__PASAJE DADO__
Es bien sabido que la garantía a la libertad de expresión encontró su primer gran obstáculo en la penalización de la crítica política, que criminalizaba a quienes procuraban criticar, de buena fe, las gestiones públicas. No obstante, el derecho a expresarse libremente se impuso ante esa traba que procuraban poner los funcionarios estatales en resguardo de cuotas de poder heredadas de estados absolutistas y totalitarios. También es harto reconocido que el libre tráfico de ideas debe privar antes que la majestad del poder público, pues la esencia misma de la democracia así lo exige.

Por ser lo anterior tan obvio es que no se pretende, en estas líneas, profundizar sobre un tema que goza del respaldo de los más serios juristas y de los más prestigiosos tribunales del continente y del mundo; es necesario ir más allá. Lo que se desea es arrojar al foro del debate jurídico la posible incompatibilidad de la penalización de ataques al honor de los particulares con la garantía de la libertad de expresión.

__LISTADO__
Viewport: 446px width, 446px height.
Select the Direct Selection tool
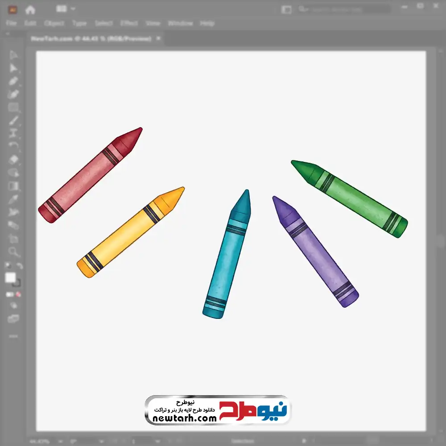click(13, 68)
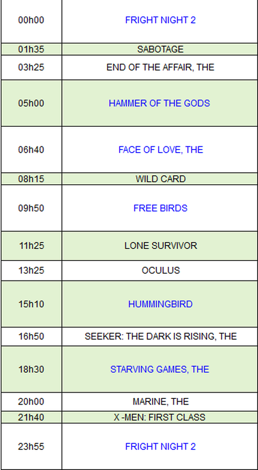Select SEEKER: THE DARK IS RISING cell

(160, 336)
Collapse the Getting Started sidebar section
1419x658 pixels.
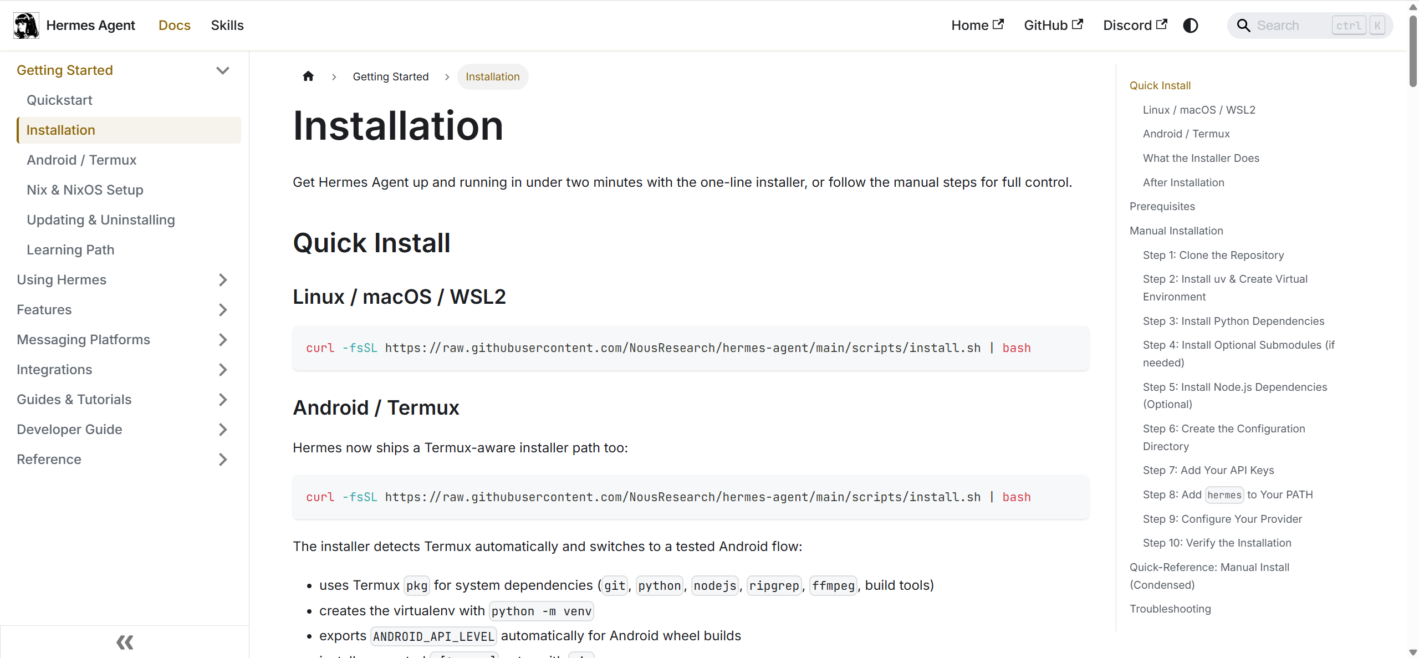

__OBJETIVOS__
1. Según el pasaje sobre la libertad de expresión, ¿cuál fue el primer gran obstáculo que encontró la garantía a esa libertad?
2. Resume con menos palabras el párrafo del pasaje sobre la libertad de expresión que comienza con "Por ser lo anterior tan obvio", conservando sus datos principales.

__RESPUESTAS__
1. La penalización de la crítica política.

2. Como lo anterior es obvio y cuenta con el respaldo de los juristas más serios y de los tribunales más prestigiosos del continente y del mundo, no se busca profundizar en ello, sino ir más allá. Se quiere llevar al debate jurídico la posible incompatibilidad entre la penalización de los ataques al honor de los particulares y la garantía de la libertad de expresión.